Converting units of measure with Convertinator

(If you're just looking to get started quickly with the library, take a look at the readme. If you're looking for a more in-depth discussion of the library and how it works, read on.)

In the past year I've been writing a lot of components which have to collect, process, and display various sorts of measurement data from many different sources. For example, I might have to retrieve odometer readings from a machine in miles, store them in kilometers, and be able to display them in both. Or retrieve the amount of time an engine was running in a resolution of seconds, then display it in the nearest whole hour.

It seems like a fairly straightforward problem at first - retrieve the data, determine the units, and do some math if necessary to convert the data to the units you actually need. Get the data in miles, store it in kilometers, and convert it back to miles if the user's display settings call for US units. Done, no problem. Unfortunately, there are a couple snags.

First of all, the sources vary. Some are data feeds from manufacturers written to a specific standard, and some are directly from machines via embedded systems which are using an evolving protocol.

The standard which the data feeds follow has a notion of units (basically metric vs US); any measurements transmitted must be accompanied by a sring value that says what the unit of measure is. The acceptable values for these strings are strictly defined, but in practice that doesn't stop the implementers from just using whatever they feel like. Fuel, for instance, is supposed to be in either "liter" or "gallon". Depending on whose data feed you're actually reading, however, you might see "gal" or "gallons" or "liters" or "lt".

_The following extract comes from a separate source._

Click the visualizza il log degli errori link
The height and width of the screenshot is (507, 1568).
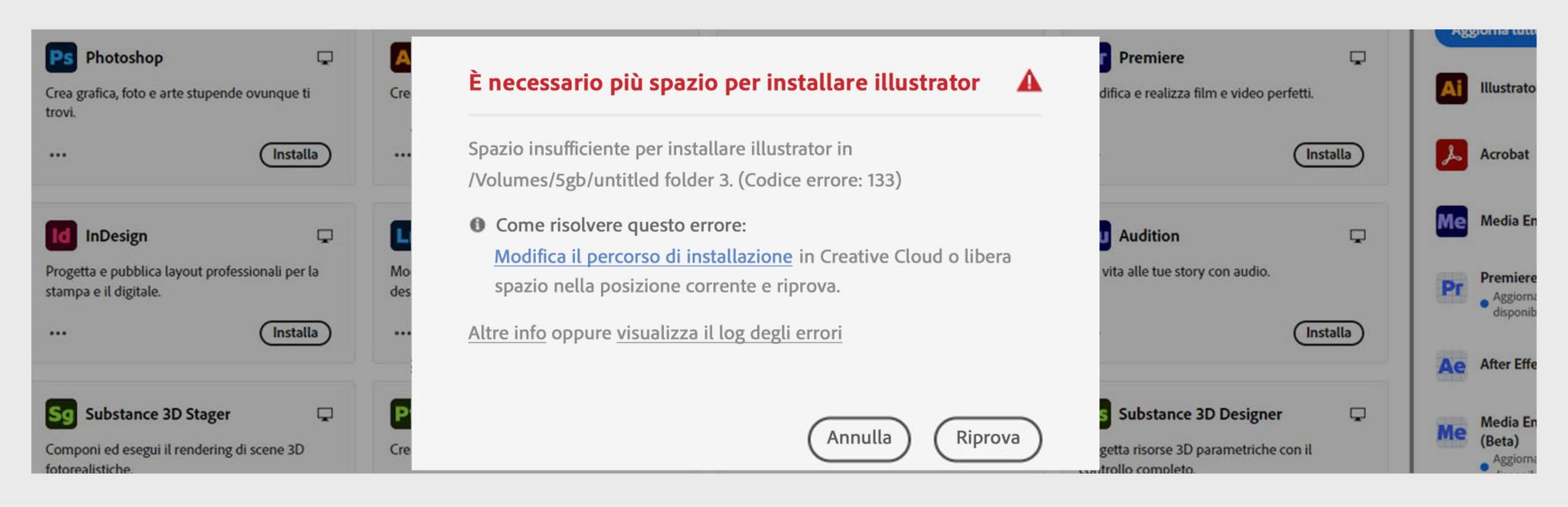(x=729, y=332)
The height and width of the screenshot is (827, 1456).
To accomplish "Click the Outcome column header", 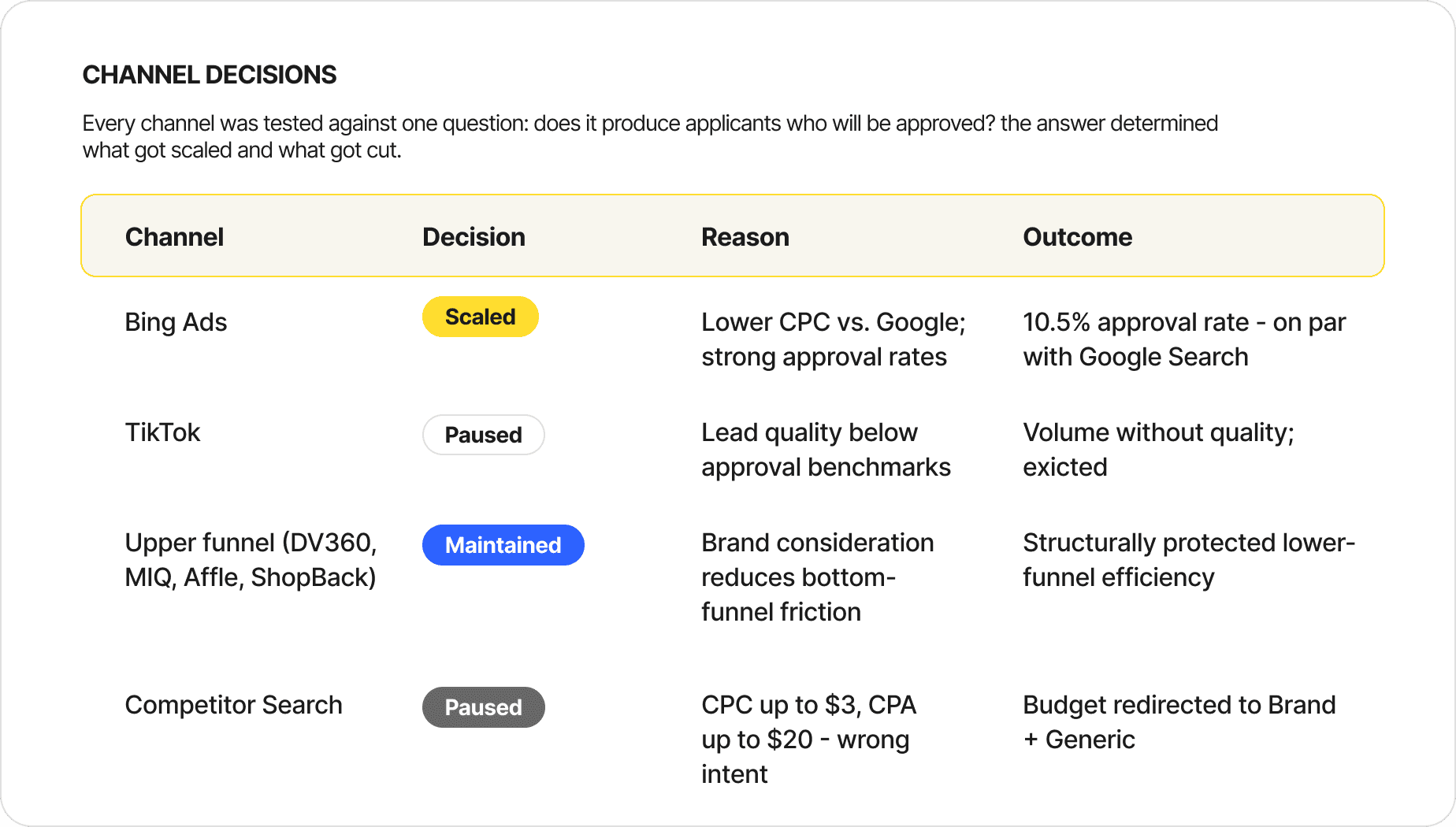I will pyautogui.click(x=1077, y=237).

For data coming directly from the machines, the units of measure vary even more wildly. Most of these are custom installations, so the units used (and their names and abbreviations) are whatever the customer uses locally. The system used (metric or US) might depend on customer location, but may also end up being mixed because of data standards which are fixed in one system. And sometimes, incorrect names or abbreviations are just hanging around from long ago installations.

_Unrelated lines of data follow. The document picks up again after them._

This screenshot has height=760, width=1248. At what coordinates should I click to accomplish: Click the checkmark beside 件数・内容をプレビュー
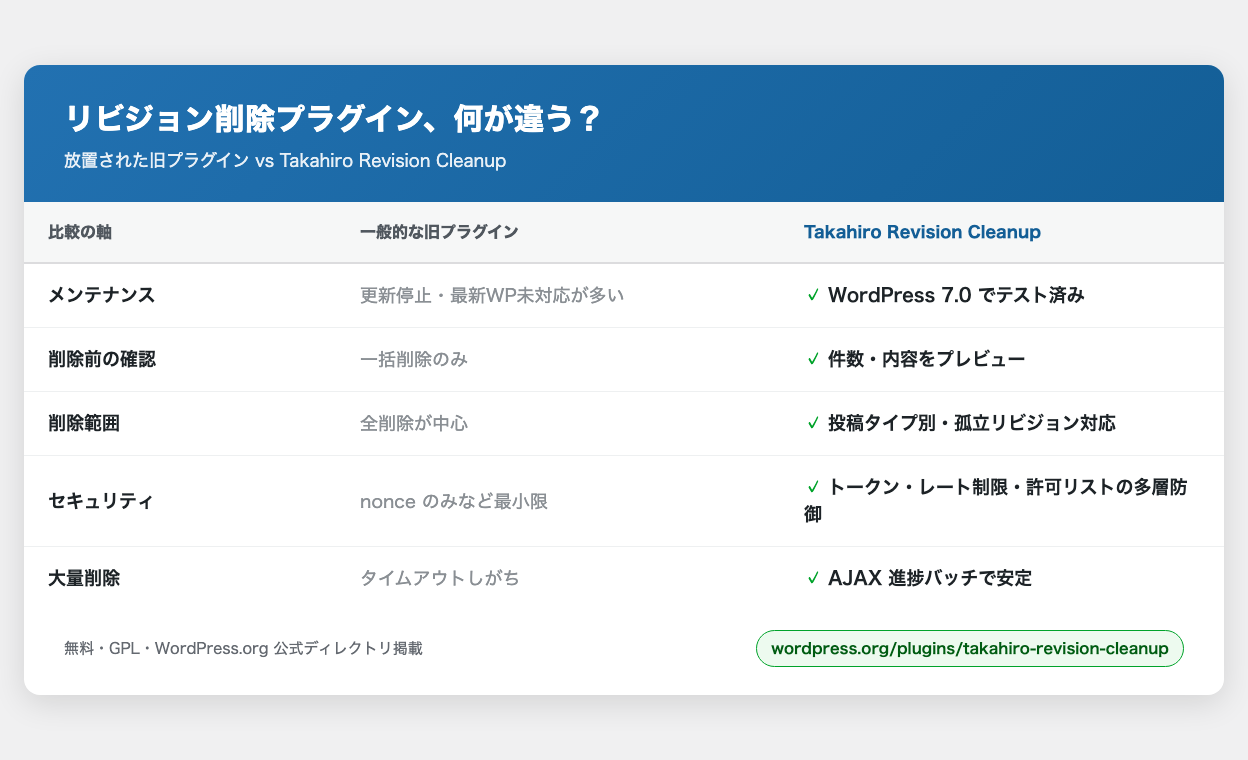813,359
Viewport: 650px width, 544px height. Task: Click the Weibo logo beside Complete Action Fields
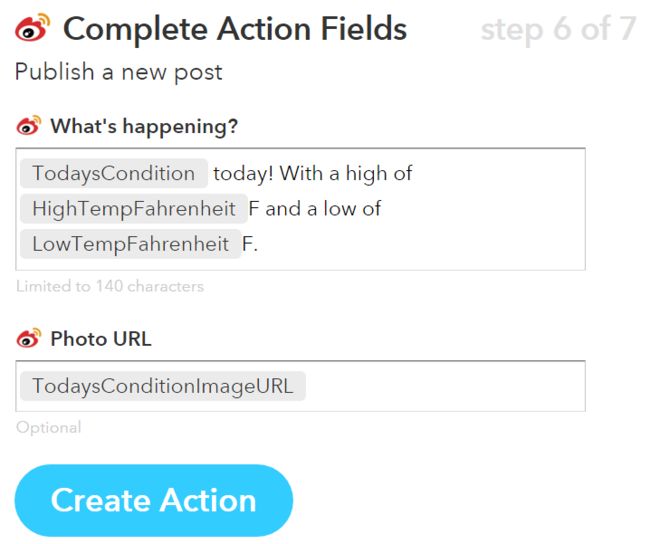tap(32, 27)
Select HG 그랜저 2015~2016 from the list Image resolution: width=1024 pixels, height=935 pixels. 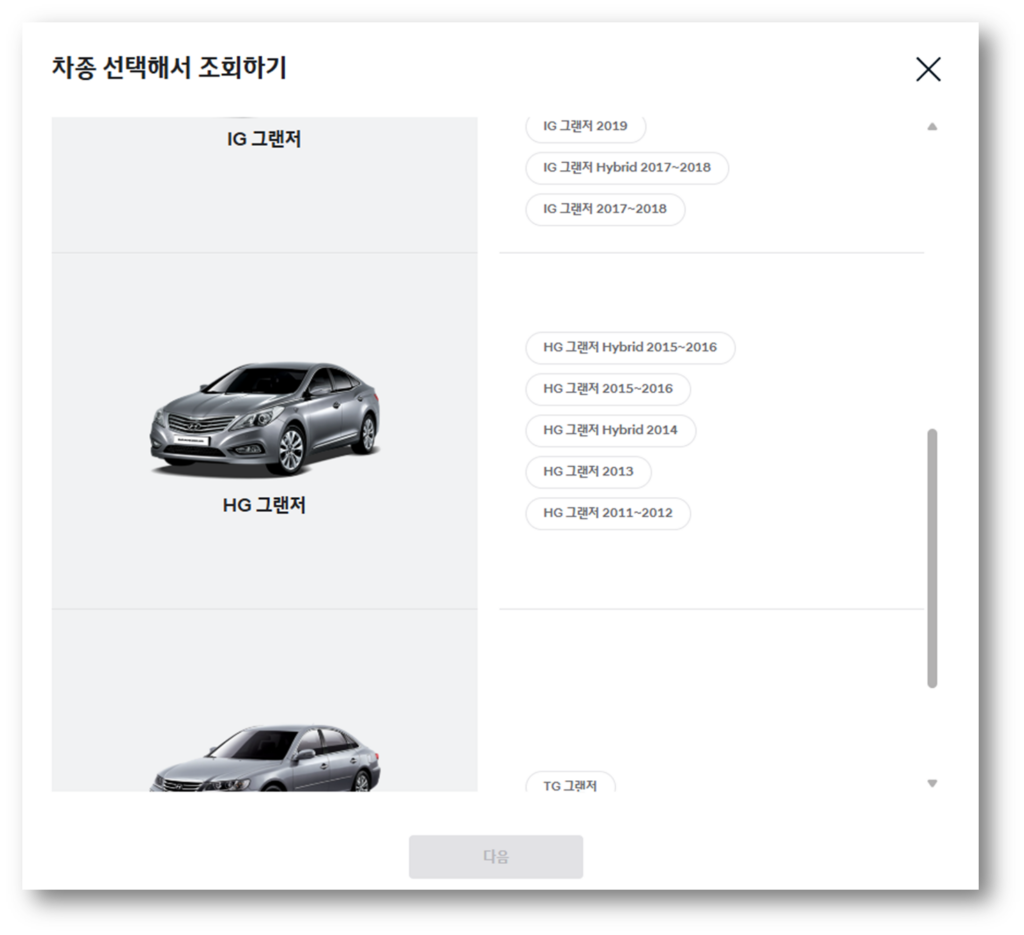point(607,389)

So anything that takes this data as input needs to be pretty liberal in what it accepts. Additionally, the output needs to be flexible. In most situations, standard conventions are fine; converting miles to metric usually means you want kilometers, for example. But what if someone wants to see kilopascals converted to bar instead of psi? Or worse, what if they want all of their units in metric except for one measurement that they want to see in US units for some reason? So ideally, we should be able to configure the mappings from input units to output units.

There also needs to be flexibility in configuring the actual conversion factors. In some cases, the 'correct' conversion factor may be defined by the standard being implemented; in others, customer preference for significant digits and rounding may require use of more or less precise conversions; in still others, we might be creating or consuming data for legacy system with specific precision requirements. So a mile in kilometers may be 1.60934, or it may just be 1.61. These are admittedly edge cases, but I don't want to be stuck if they come up.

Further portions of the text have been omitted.